8On the eve of the Congress Galloway printed but did not publish a pamphlet giving the arguments for and against Parliamentary supremacy. He sent a copy to WF, who forwarded it to Dartmouth—apparently without Galloway’s knowledge—together with extracts from two of his friend’s letters. Julian P. Boyd, Anglo-American Union: Joseph Galloway’s Plans to Preserve the British Empire … (Philadelphia, 1941), pp. 33–4, 53; WF’s letter, the extracts, and the pamphlet are printed in 1 N.J. Arch., X, 473–92. John Jay (1745–1829), the young New York lawyer and author of the address from the Congress to the British people, had been in correspondence with an American friend in London, who passed on to the government information derived from his letters. Richard B. Morris et al., eds., John Jay: the Making of a Revolutionary … (New York, [1975]), p. 132 n.

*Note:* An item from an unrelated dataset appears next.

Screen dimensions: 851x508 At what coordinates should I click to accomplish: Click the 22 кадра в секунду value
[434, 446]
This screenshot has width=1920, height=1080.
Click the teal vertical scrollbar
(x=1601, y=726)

9“Truly torture: as they floated in the poisonous, putrid blood in vile embrace, he slew them with a lingering death.” Vergil, Aeneid, VIII: 487–8. Mezentius or Medzentius was a mythological Etruscan king.

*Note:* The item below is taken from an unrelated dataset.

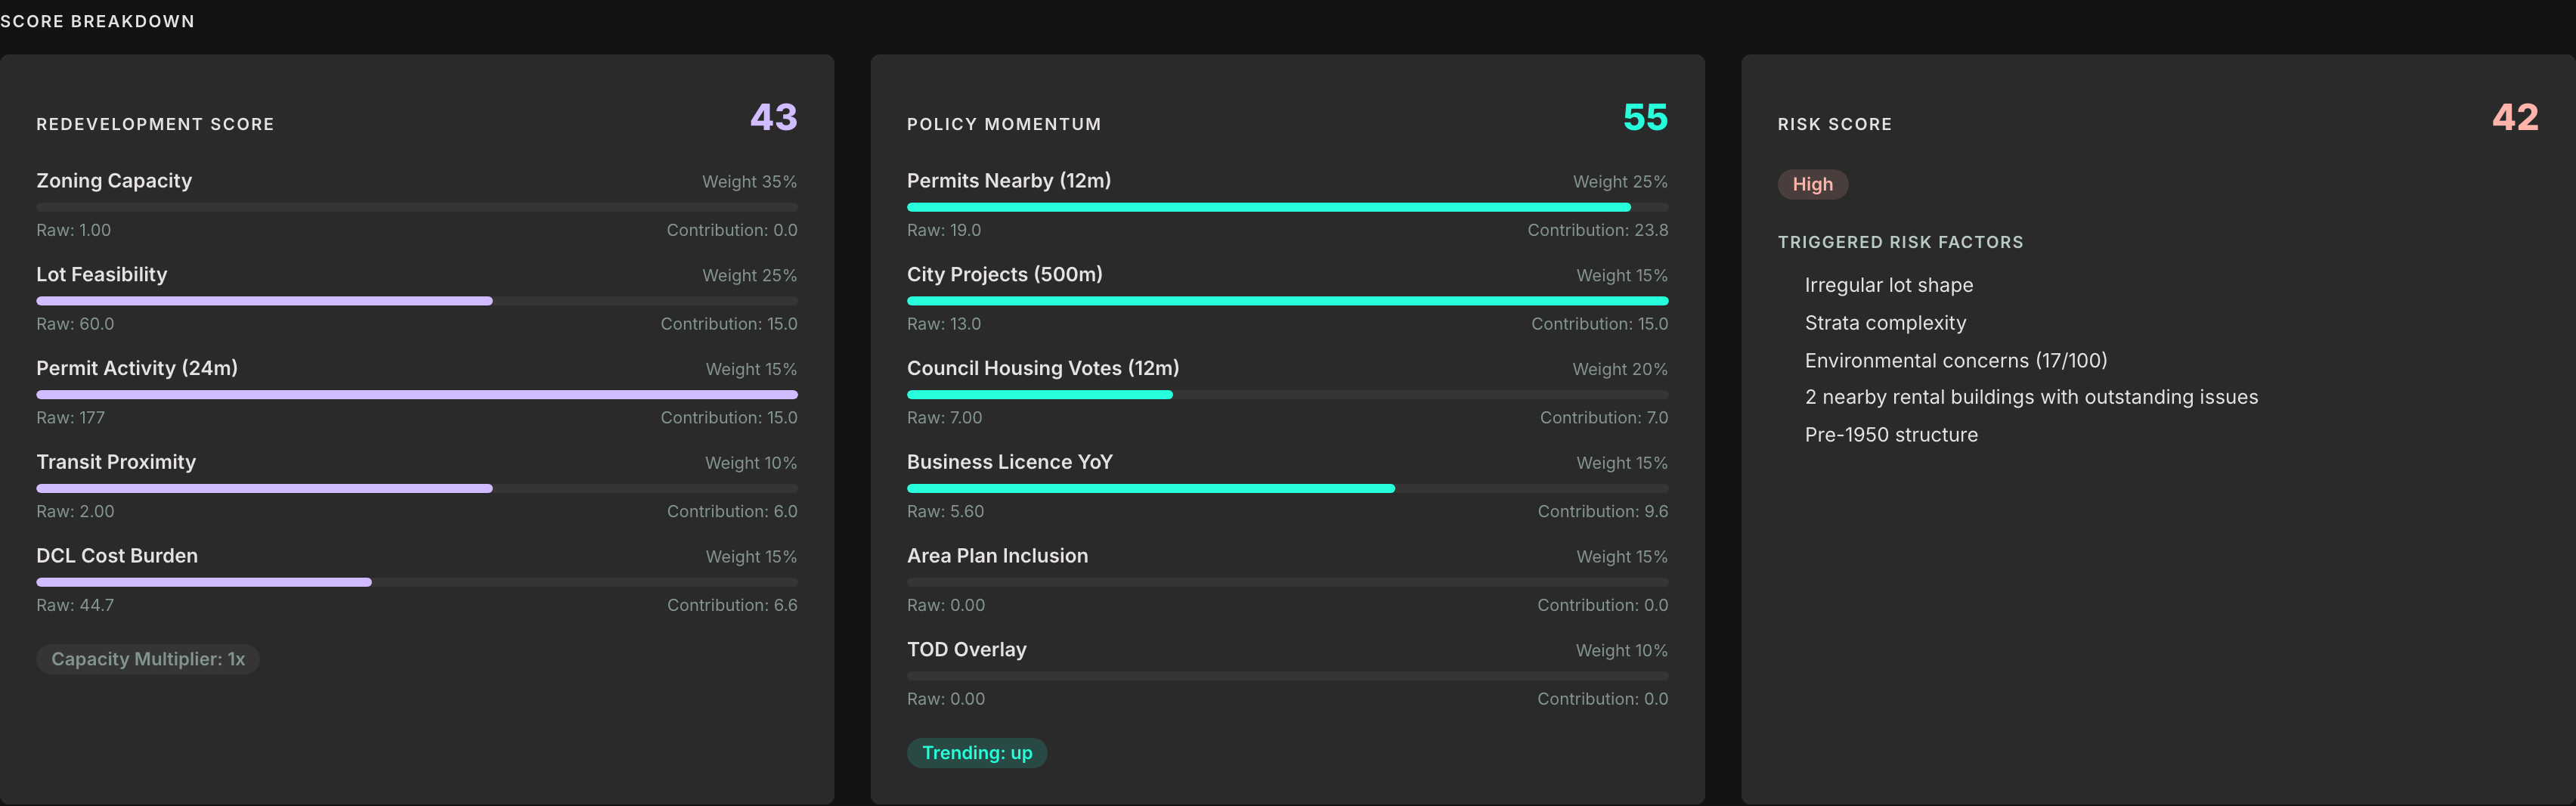The width and height of the screenshot is (2576, 806).
Task: Select the "Strata complexity" risk factor
Action: pos(1886,322)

1Perhaps, but scarcely impromptu. A comparison of these terms with his original “Hints” (above, under Dec. 4) shows his position unchanged, except that here he has fewer headings and more emphasis on key issues.

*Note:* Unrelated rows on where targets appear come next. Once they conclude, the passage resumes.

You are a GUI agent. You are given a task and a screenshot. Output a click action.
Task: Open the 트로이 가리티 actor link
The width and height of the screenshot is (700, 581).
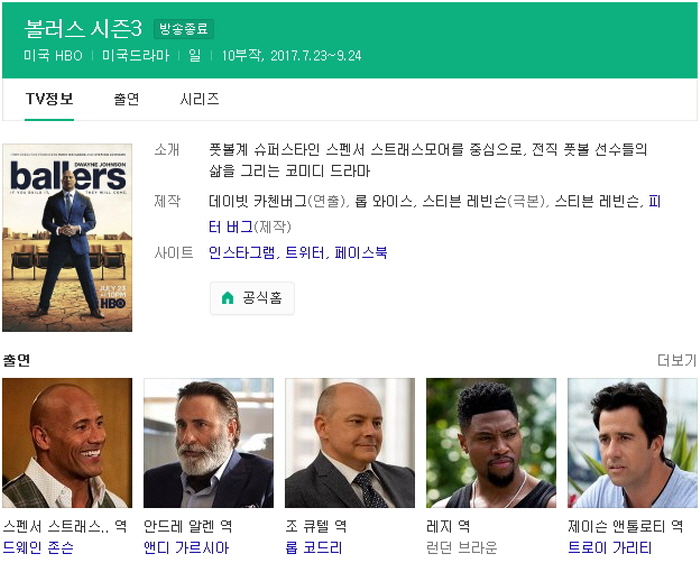609,548
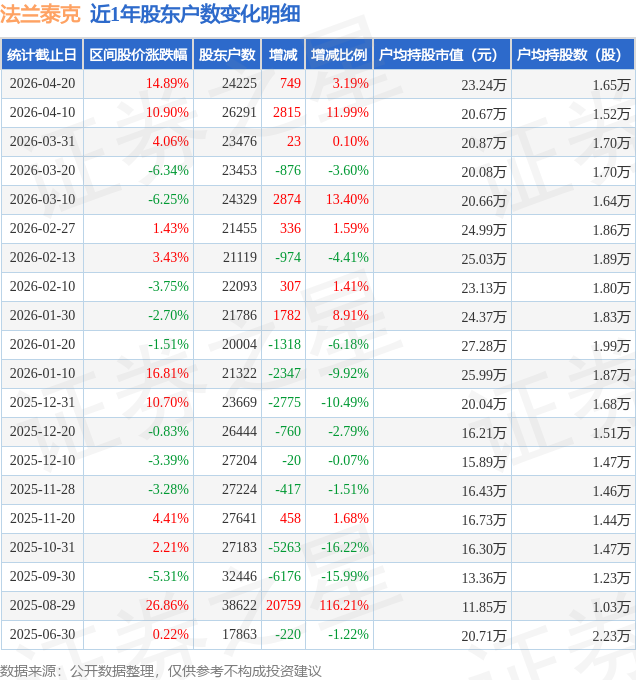
Task: Select the 增减比例 column header
Action: 338,55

2A letter, now lost, to the Assembly’s committee of correspondence must have enclosed the resolution, which relieved from Parliamentary taxation any colony that made what London considered suitable provision for its defense and administration; see below, pp. 591–2. Isaac Barré and Lord North agreed (which they rarely did) that the intent of the resolution was divide et impera—in order, for Barré, to undermine American unanimity, for North “to sift the reasonable from the unreasonable.” Cobbett, Parliamentary History, XVIII (1774–77), 333–4.

3BF repeated this metaphor to Lord Hyde four days later: below, p. 595. Burke made much the same point in the debate on the resolution: colonies that are coerced by fleets and armies are to contribute indeterminate amounts, the sufficiency of which Parliament will judge as it pleases. Cobbett, col. 336.